How to find the sum of the given series: $\sum_{k=0}^{\min(n ,m)} \binom{n}{k} \binom{m}{k}$?  I wonder whether it is possible to calculate the following sum that involves the Binomial coefficients 
$\sum_{k=0}^{\min(n ,m)} \binom{n}{k} \binom{m}{k}$ .
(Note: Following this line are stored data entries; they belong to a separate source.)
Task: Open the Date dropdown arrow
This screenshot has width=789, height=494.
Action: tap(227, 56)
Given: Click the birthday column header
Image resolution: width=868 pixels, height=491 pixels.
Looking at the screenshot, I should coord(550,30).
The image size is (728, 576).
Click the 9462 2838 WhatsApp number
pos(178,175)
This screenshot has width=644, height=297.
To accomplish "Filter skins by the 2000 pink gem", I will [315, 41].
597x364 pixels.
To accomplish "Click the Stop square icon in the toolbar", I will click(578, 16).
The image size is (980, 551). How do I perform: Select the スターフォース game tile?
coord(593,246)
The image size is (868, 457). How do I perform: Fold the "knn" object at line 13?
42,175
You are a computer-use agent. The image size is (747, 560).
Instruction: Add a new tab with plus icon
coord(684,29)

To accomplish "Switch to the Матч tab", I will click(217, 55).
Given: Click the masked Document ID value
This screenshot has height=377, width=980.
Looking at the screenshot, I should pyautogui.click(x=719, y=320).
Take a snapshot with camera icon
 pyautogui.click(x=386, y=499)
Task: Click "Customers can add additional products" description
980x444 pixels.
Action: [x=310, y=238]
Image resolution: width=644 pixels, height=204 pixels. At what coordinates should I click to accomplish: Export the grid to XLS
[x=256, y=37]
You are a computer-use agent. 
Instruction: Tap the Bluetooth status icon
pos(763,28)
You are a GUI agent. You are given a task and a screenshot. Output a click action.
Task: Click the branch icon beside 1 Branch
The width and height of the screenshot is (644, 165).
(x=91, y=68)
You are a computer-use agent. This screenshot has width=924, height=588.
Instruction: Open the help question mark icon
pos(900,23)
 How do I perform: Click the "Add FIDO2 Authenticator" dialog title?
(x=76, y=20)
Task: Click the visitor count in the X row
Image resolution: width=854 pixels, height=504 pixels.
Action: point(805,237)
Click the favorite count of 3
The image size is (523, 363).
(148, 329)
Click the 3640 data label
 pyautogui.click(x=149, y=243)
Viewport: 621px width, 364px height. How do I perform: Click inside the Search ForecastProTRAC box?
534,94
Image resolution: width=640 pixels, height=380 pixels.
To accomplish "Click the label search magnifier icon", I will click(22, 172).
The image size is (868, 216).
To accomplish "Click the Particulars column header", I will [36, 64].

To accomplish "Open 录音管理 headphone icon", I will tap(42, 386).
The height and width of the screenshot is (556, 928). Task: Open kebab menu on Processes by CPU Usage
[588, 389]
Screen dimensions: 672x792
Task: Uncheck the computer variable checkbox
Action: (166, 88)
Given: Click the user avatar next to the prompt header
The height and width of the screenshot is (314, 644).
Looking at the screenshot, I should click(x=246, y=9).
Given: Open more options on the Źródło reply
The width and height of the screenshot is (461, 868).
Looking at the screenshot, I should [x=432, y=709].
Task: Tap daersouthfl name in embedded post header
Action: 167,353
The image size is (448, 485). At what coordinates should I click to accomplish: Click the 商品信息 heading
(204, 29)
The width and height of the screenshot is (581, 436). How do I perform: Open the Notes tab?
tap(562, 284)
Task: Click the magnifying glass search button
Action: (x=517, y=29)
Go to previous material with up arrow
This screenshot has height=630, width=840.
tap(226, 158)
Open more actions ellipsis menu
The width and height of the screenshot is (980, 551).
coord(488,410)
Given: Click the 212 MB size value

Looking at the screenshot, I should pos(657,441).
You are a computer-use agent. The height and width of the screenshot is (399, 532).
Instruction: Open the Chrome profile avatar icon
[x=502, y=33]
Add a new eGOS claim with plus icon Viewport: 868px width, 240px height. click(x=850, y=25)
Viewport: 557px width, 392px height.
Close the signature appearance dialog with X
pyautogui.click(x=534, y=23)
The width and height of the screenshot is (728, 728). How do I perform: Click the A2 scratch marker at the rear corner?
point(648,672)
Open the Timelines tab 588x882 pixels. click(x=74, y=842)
 A: $\newcommand{\bbx}[1]{\,\bbox[15px,border:1px groove navy]{\displaystyle{#1}}\,}
 \newcommand{\braces}[1]{\left\lbrace\,{#1}\,\right\rbrace}
 \newcommand{\bracks}[1]{\left\lbrack\,{#1}\,\right\rbrack}
 \newcommand{\dd}{\mathrm{d}}
 \newcommand{\ds}[1]{\displaystyle{#1}}
 \newcommand{\expo}[1]{\,\mathrm{e}^{#1}\,}
 \newcommand{\ic}{\mathrm{i}}
 \newcommand{\mc}[1]{\mathcal{#1}}
 \newcommand{\mrm}[1]{\mathrm{#1}}
 \newcommand{\pars}[1]{\left(\,{#1}\,\right)}
 \newcommand{\partiald}[3][]{\frac{\partial^{#1} #2}{\partial #3^{#1}}}
 \newcommand{\root}[2][]{\,\sqrt[#1]{\,{#2}\,}\,}
 \newcommand{\totald}[3][]{\frac{\mathrm{d}^{#1} #2}{\mathrm{d} #3^{#1}}}
 \newcommand{\verts}[1]{\left\vert\,{#1}\,\right\vert}$
\begin{align}
\sum_{k=0}^{\min\braces{n,m}}{n \choose k}{m \choose k} & =
\sum_{k=0}^{\infty}{n \choose k}{m \choose m - k} \\[5mm] & =
\sum_{k=0}^{\infty}{n \choose k}
\bracks{z^{m - k}}\pars{1 + z}^{m}
\\[5mm] & =
\bracks{z^{m}}\pars{1 + z}^{m}
\sum_{k=0}^{\infty}{n \choose k}z^{k}
\\[5mm] & =
\bracks{z^{m}}\pars{1 + z}^{m + n} =
\bbx{m + n \choose m}
\end{align}
A: Yes, it is in fact possible to sum this. The answer is
$$\sum_{k=0}^n\binom{n}{k}\binom{m}{k}=\binom{m+n}{n}$$
assuming that $n\leq m$. This comes from the fact that
$$\sum_{k=0}^n\binom{n}{k}\binom{m}{k}=\frac{m+n}{n}\sum_{k=0}^{n-1}\binom{n-1}{k}\binom{m}{k}$$
The way that I solved this problem was using WZ theory to find a recursion for the sums, which is quite algebraically intensive, and I don't know if there is a better way of showing this recursion.